Buchbesprechung – Timm Thaler – Das verkaufte Lachen – James Krüss

(Papa)

Vorweg will ich sagen: Timm Thaler, das ist ein Buch, das ich nicht mehr weglegen konnte.

Timm, das ist ein Junge, der ein so trauriges Schicksal erleidet, dass er sein Lachen dem Teufel verkauft.

Es ein tolles Buch, das um die große, weite Welt führt. Der Teufel erklärt wie komplex wirtschaftliche Systeme sich untereinander bedingen und wie stark abgesichert Machthaber ihre Macht haben. Wie zynisch der schöne Schein durch Blut genährt wird.

Hier erfährt man über den Wert des Lachens und warum manche Erwachsene gar kein Lachen mehr brauchen.

Warum Macht so verführerisch ist, und am Ende doch nichts anderes als ein Zwang den der Mächtige auf seine Mitmenschen ausübt. Und warum er sich am Ende isoliert.

Wie man sein Lachen in einer verrückten Welt behält, es verliert oder es zurückgewinnt, es verkauft und verleiht und manchmal sogar vergisst – und dass Verträge existieren, nur um gebrochen zu werden.

Bei den Verträgen fällt mir eine interessante Geschichte über eine wirkliche Person ein, von der ich vor kurzem gelesen habe. Es ging um einen Millionenvertrag. Die Anwälte von Partner A wollten das die Person (ein reicher Geschäftsmann) den Vertrag vor Unterzeichnung gegenliest.
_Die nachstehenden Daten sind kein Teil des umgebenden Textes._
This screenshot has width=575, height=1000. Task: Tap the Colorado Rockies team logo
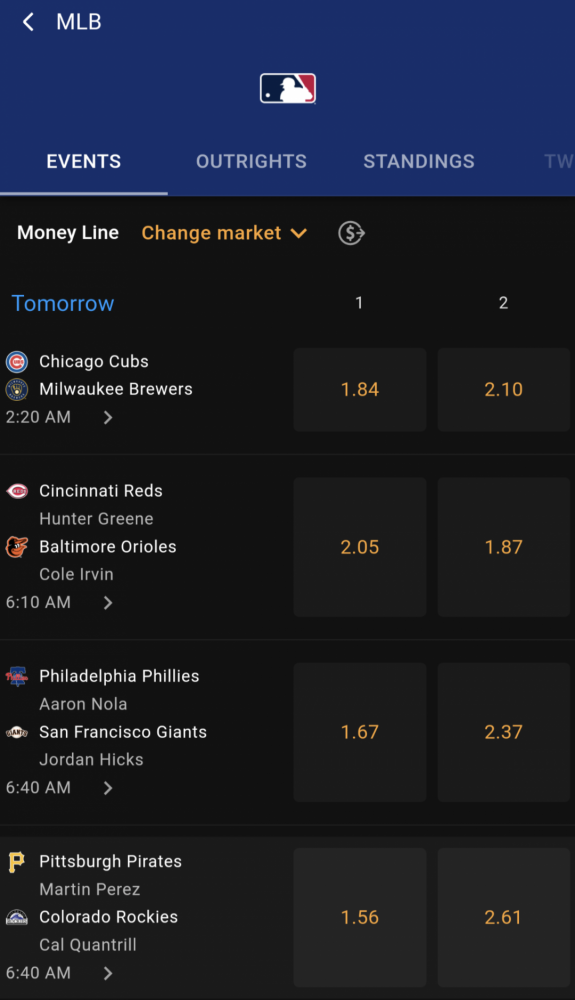17,917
Er verweigerte mit den Worten: „Ich lese keine Verträge“. Die Anwälte von Partei A strichen darauf hin ein paar Passagen und legten ihn zur Unterzeichnung vor.

Doch dieses Buch bietet soviel mehr. Irgendwie war es für mich ein Platz zum ausruhen. Dort kann man ein echtes Lachen „hören“ und das Lachen eines Kindes noch einmal so beschrieben bekommen, dass es auch ein Erwachsener versteht. Damit ich das nächste Lachen meiner Kinder richtig genießen kann, vielleicht sogar etwas davon lernen kann. Nämlich, wie man lacht, ohne sich zu schämen, dass man lacht. Ohne daran zu denken, dass man zu laut lacht, oder zu kindisch, oder zu lang, oder ein grunzen daraus werden könnte.

Vielleicht kann ich das Lachen wieder so lernen, wie ich vielleicht als Kind lachte.
Den eines sagt dieses Buch auch: Auch beim Lachen gilt – wer suchet, der findet; selbst wenn man es vom Teufel persönlich wiederholen muss. Und es ist nie zu spät, egal, wie lange man nicht mehr gelacht hat.